Substitute "Screen size" for "Image resolution" in the rows from the line containing "coordinates (546, 407)." through the line containing "I want to click on category-label: 25", and write out only those lines with everything else unchanged.

::: Task input

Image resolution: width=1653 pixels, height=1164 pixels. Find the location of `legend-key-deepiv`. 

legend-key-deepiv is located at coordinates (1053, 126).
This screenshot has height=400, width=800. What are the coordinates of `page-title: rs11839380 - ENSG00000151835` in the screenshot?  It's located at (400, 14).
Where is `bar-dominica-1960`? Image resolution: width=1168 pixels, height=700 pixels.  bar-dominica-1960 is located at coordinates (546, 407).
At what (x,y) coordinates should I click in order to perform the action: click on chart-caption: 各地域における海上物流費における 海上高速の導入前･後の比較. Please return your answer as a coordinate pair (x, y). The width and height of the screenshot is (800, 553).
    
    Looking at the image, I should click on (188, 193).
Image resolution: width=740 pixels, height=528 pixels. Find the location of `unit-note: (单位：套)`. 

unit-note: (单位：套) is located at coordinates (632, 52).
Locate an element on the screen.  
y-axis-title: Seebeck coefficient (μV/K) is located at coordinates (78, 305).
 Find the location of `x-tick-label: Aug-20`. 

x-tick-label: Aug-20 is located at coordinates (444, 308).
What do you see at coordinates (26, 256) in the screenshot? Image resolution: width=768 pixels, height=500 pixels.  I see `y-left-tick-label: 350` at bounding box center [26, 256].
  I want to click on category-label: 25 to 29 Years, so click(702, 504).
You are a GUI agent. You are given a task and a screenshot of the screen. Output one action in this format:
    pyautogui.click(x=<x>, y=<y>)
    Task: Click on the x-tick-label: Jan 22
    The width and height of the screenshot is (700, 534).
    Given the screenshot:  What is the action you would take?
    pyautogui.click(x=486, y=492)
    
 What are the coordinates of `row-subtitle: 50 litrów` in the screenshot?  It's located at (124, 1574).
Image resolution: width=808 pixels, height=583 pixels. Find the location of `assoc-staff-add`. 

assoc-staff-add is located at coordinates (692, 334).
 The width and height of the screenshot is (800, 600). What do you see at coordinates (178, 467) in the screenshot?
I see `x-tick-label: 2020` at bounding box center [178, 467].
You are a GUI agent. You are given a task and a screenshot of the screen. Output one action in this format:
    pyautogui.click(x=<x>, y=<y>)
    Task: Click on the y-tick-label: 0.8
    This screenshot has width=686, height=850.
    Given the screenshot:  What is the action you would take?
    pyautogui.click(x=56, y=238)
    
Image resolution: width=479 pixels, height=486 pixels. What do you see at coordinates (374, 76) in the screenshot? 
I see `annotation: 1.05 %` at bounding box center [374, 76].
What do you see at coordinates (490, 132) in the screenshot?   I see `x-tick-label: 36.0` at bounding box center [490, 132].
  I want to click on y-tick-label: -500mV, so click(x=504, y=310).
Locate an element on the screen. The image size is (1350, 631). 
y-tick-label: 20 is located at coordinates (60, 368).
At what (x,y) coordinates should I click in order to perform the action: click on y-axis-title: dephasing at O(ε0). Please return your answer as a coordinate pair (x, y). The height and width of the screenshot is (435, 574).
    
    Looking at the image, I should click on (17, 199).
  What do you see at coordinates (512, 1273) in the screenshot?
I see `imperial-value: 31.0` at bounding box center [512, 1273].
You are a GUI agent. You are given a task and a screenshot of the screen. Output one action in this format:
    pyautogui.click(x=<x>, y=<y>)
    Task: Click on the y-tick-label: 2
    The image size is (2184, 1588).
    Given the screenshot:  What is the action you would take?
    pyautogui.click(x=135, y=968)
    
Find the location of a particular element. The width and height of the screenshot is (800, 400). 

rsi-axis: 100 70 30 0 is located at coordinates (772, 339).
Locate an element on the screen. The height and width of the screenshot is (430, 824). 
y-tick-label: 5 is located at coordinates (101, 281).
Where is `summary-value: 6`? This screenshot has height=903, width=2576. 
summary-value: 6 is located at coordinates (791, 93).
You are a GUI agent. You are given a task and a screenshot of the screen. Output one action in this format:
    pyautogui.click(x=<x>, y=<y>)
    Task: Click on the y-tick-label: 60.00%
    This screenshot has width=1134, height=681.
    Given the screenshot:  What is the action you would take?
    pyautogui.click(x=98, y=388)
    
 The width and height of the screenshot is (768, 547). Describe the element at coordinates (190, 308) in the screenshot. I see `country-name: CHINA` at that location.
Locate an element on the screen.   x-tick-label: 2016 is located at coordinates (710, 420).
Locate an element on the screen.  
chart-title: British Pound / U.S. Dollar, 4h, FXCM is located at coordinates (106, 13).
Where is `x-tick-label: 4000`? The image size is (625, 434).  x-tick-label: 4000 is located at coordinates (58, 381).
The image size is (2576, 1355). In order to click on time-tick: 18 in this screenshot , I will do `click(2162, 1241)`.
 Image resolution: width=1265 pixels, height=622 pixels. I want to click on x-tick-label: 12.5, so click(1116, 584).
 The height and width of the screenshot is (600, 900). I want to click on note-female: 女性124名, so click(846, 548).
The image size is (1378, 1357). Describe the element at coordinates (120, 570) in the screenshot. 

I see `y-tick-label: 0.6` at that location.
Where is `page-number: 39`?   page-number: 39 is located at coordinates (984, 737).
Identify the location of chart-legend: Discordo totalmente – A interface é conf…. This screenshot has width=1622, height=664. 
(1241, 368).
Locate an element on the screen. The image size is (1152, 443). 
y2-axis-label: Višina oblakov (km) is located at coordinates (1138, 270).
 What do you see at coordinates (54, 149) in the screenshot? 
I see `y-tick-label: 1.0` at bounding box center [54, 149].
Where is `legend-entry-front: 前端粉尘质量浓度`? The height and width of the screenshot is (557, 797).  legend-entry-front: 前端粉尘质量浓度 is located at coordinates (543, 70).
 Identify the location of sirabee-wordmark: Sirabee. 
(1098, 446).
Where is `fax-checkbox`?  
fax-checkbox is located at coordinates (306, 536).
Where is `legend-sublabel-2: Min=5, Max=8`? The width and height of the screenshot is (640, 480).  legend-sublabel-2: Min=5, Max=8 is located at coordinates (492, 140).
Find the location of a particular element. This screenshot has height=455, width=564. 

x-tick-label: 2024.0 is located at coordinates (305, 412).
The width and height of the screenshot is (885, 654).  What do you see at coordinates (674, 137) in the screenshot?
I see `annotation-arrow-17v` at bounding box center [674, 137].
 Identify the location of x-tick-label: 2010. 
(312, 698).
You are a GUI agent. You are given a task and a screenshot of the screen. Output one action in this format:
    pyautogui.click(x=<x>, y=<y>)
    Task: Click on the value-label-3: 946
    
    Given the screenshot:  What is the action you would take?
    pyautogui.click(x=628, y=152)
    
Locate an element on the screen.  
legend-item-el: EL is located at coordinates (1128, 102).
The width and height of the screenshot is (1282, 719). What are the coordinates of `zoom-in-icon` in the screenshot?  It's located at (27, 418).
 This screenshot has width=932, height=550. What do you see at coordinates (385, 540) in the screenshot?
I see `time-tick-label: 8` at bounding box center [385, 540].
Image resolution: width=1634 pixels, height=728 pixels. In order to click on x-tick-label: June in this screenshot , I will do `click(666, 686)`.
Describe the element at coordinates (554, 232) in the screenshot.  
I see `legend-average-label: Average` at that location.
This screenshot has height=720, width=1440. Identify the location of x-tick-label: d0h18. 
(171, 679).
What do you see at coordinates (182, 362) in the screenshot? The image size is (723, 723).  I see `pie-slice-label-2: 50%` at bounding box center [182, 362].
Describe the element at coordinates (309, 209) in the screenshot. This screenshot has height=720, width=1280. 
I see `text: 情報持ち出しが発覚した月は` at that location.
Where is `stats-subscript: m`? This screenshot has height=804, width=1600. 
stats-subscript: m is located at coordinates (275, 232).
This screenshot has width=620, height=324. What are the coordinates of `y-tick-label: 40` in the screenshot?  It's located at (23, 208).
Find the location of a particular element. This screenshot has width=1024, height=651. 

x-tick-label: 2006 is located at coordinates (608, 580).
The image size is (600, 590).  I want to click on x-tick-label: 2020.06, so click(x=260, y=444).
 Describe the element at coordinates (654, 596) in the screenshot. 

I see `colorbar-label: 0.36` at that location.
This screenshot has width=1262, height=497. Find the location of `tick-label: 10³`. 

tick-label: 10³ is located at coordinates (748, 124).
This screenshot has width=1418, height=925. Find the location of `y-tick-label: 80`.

::::::

Output:
Where is `bar-dominica-1960`? Screen size: width=1168 pixels, height=700 pixels.  bar-dominica-1960 is located at coordinates (546, 407).
At what (x,y) coordinates should I click in order to perform the action: click on chart-caption: 各地域における海上物流費における 海上高速の導入前･後の比較. Please return your answer as a coordinate pair (x, y). The width and height of the screenshot is (800, 553).
    
    Looking at the image, I should click on (188, 193).
Screen size: width=740 pixels, height=528 pixels. Find the location of `unit-note: (单位：套)`. 

unit-note: (单位：套) is located at coordinates (632, 52).
Locate an element on the screen.  
y-axis-title: Seebeck coefficient (μV/K) is located at coordinates (78, 305).
 Find the location of `x-tick-label: Aug-20`. 

x-tick-label: Aug-20 is located at coordinates (444, 308).
What do you see at coordinates (26, 256) in the screenshot? Screen size: width=768 pixels, height=500 pixels.  I see `y-left-tick-label: 350` at bounding box center [26, 256].
  I want to click on category-label: 25 to 29 Years, so click(702, 504).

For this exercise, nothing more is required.